_REQUIRED ACTION_
Nothing but the text should be carried over: reproduce all the data exactly and leave out every image.

Segment Start: DATA SUPPLIED

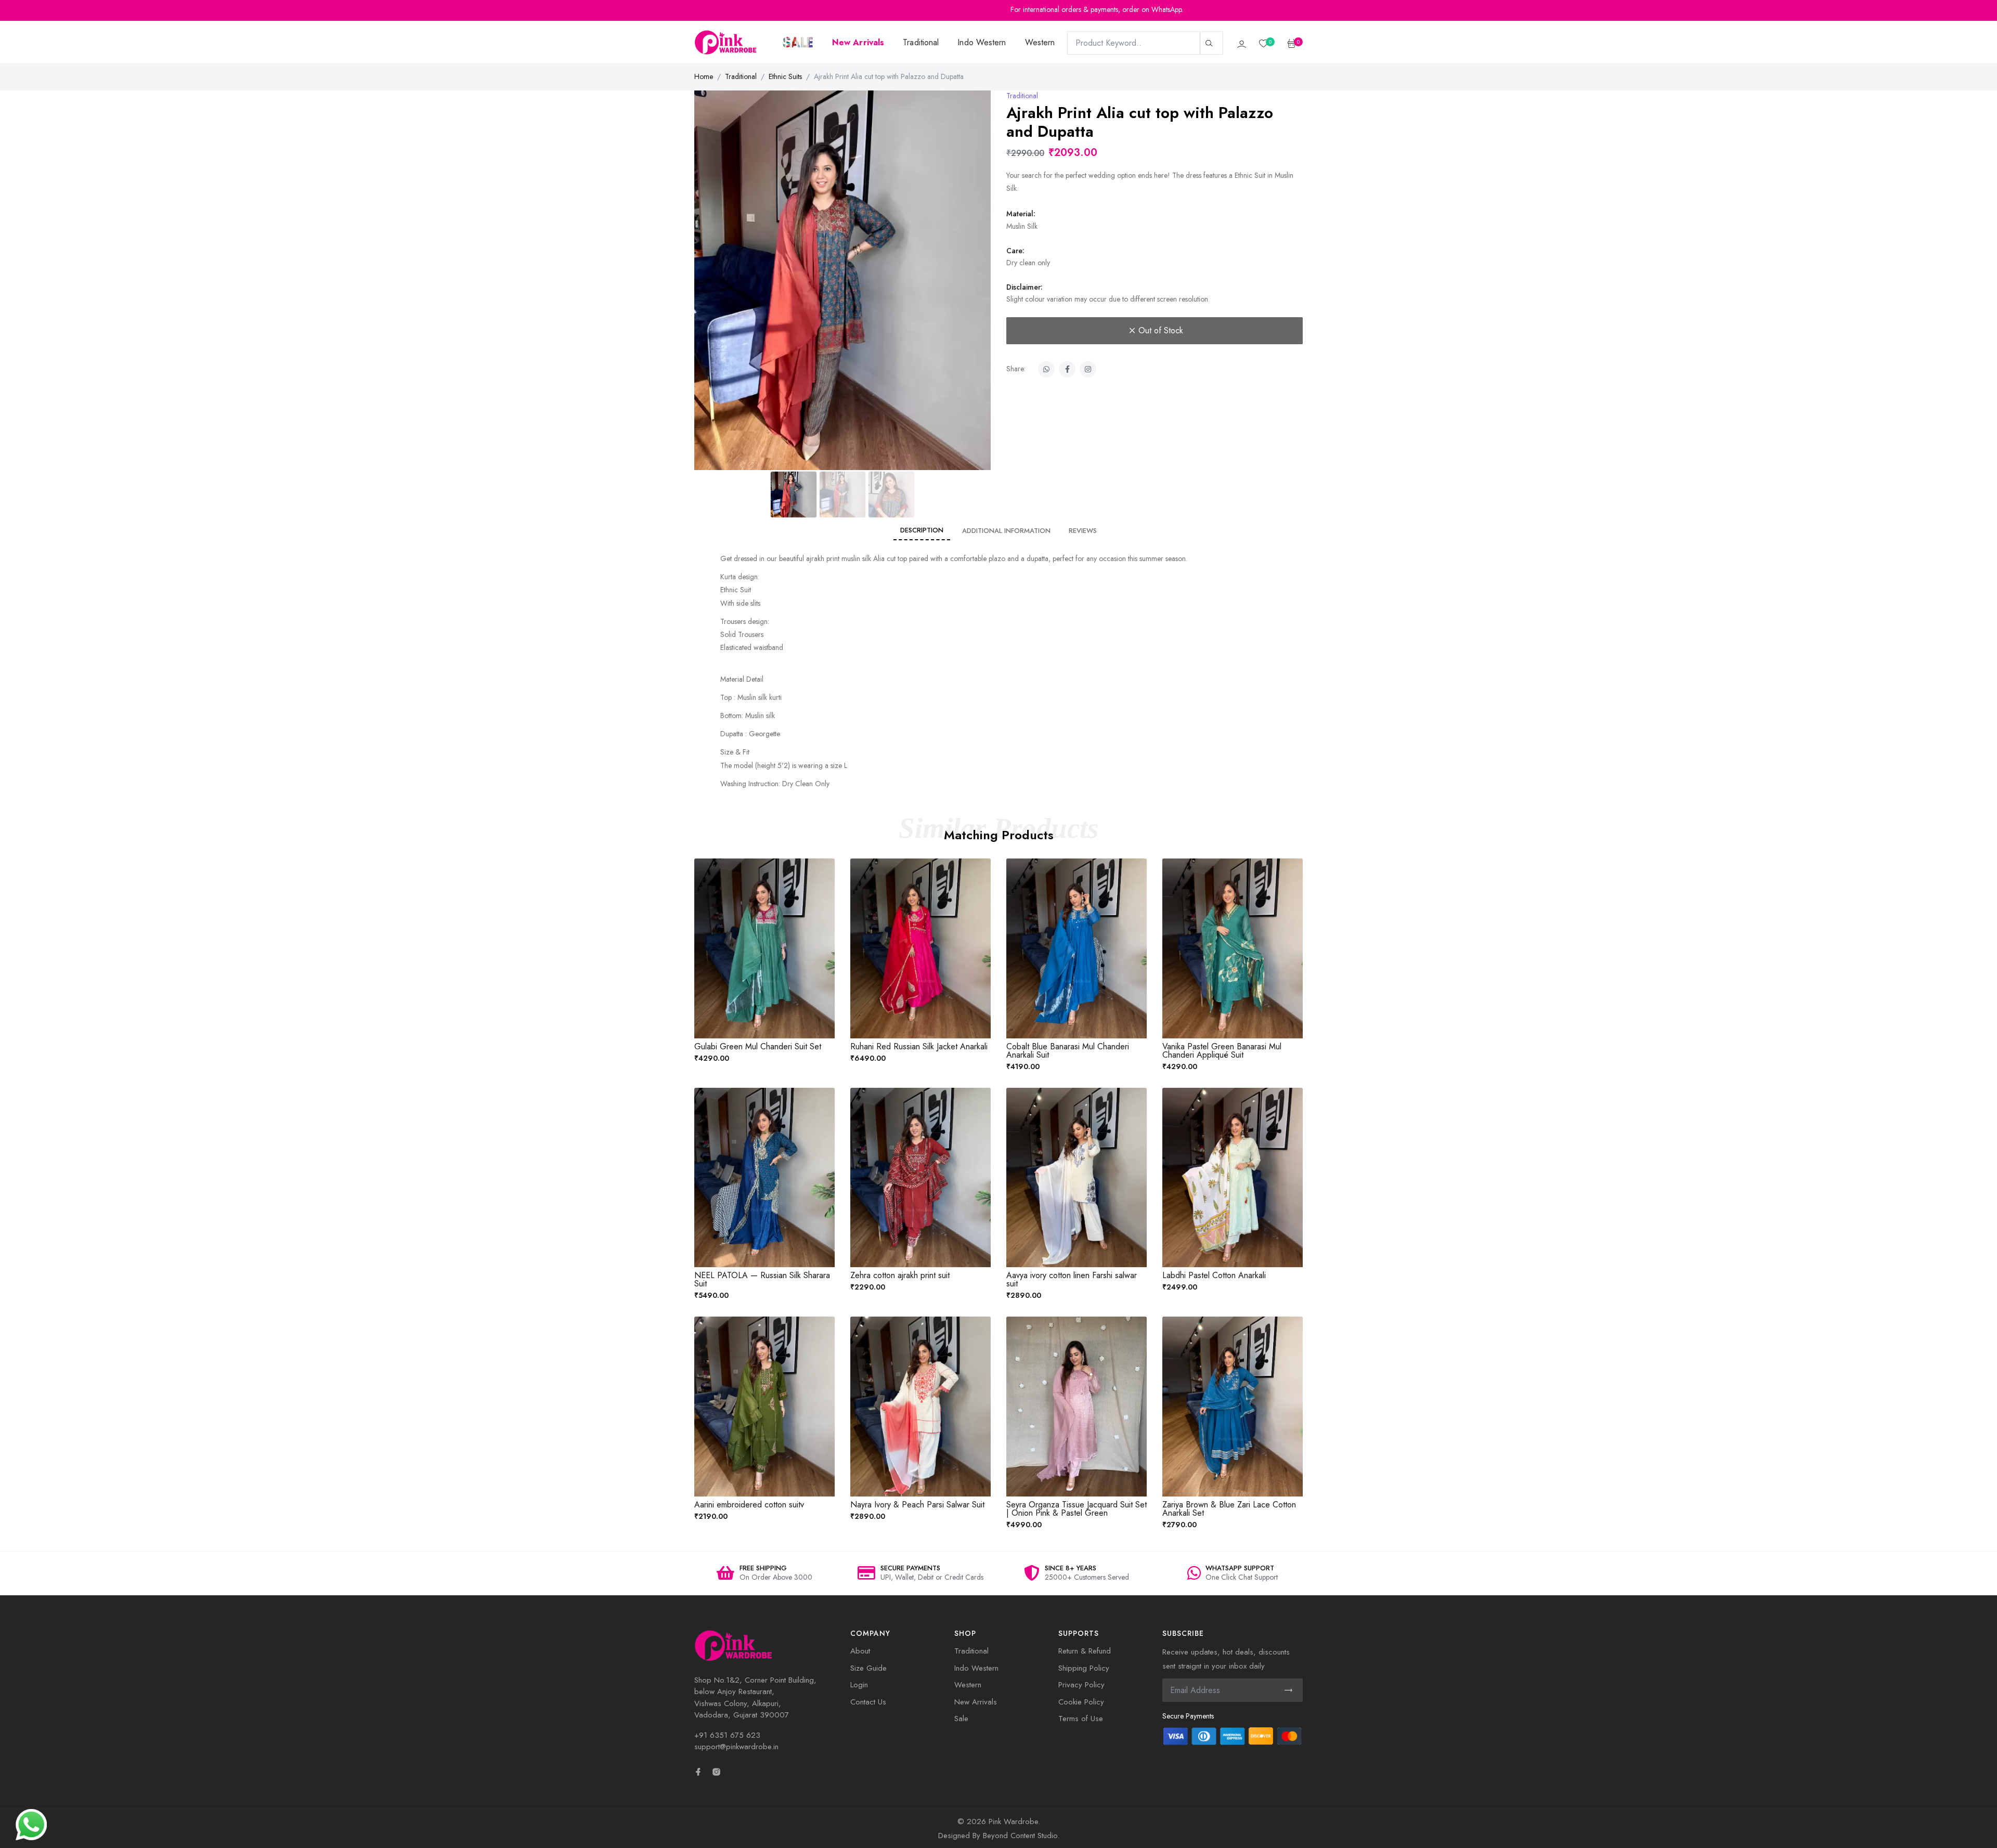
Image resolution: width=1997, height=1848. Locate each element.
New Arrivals (975, 1702)
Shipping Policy (1083, 1668)
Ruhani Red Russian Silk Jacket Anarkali (919, 1046)
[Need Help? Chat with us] (31, 1823)
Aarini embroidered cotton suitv (749, 1505)
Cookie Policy (1081, 1702)
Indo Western (981, 42)
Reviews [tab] (1083, 531)
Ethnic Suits (785, 76)
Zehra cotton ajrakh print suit (900, 1275)
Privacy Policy (1081, 1684)
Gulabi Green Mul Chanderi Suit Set (757, 1046)
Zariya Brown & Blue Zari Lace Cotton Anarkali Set (1229, 1509)
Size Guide (868, 1668)
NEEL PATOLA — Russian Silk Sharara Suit (762, 1279)
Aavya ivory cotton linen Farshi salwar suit (1071, 1279)
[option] (764, 1573)
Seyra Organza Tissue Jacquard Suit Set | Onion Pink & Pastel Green (1076, 1509)
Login (859, 1684)
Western (1040, 42)
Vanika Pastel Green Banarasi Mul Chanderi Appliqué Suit (1221, 1050)
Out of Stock (1160, 330)
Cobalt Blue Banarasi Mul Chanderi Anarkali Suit (1067, 1050)
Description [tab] (921, 530)
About (860, 1651)
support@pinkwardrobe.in (736, 1746)
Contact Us (868, 1702)
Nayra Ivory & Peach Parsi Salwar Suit (917, 1505)
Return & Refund (1084, 1651)
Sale (961, 1718)
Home (703, 76)
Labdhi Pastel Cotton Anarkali (1214, 1275)
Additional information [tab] (1006, 531)
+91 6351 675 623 (727, 1735)
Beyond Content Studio (1020, 1835)
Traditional (921, 42)
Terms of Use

Segment End: DATA SUPPLIED

_TASK OUTPUT_
Image resolution: width=1997, height=1848. Locate each element.
New Arrivals (975, 1702)
Shipping Policy (1083, 1668)
Ruhani Red Russian Silk Jacket Anarkali (919, 1046)
[Need Help? Chat with us] (31, 1823)
Aarini embroidered cotton suitv (749, 1505)
Cookie Policy (1081, 1702)
Indo Western (981, 42)
Reviews [tab] (1083, 531)
Ethnic Suits (785, 76)
Zehra cotton ajrakh print suit (900, 1275)
Privacy Policy (1081, 1684)
Gulabi Green Mul Chanderi Suit Set (757, 1046)
Zariya Brown & Blue Zari Lace Cotton Anarkali Set (1229, 1509)
Size Guide (868, 1668)
NEEL PATOLA — Russian Silk Sharara Suit (762, 1279)
Aavya ivory cotton linen Farshi salwar suit (1071, 1279)
[option] (764, 1573)
Seyra Organza Tissue Jacquard Suit Set | Onion Pink & Pastel Green (1076, 1509)
Login (859, 1684)
Western (1040, 42)
Vanika Pastel Green Banarasi Mul Chanderi Appliqué Suit (1221, 1050)
Out of Stock (1160, 330)
Cobalt Blue Banarasi Mul Chanderi Anarkali Suit (1067, 1050)
Description [tab] (921, 530)
About (860, 1651)
support@pinkwardrobe.in (736, 1746)
Contact Us (868, 1702)
Nayra Ivory & Peach Parsi Salwar Suit (917, 1505)
Return & Refund (1084, 1651)
Sale (961, 1718)
Home (703, 76)
Labdhi Pastel Cotton Anarkali (1214, 1275)
Additional information [tab] (1006, 531)
+91 6351 675 623 (727, 1735)
Beyond Content Studio (1020, 1835)
Traditional (921, 42)
Terms of Use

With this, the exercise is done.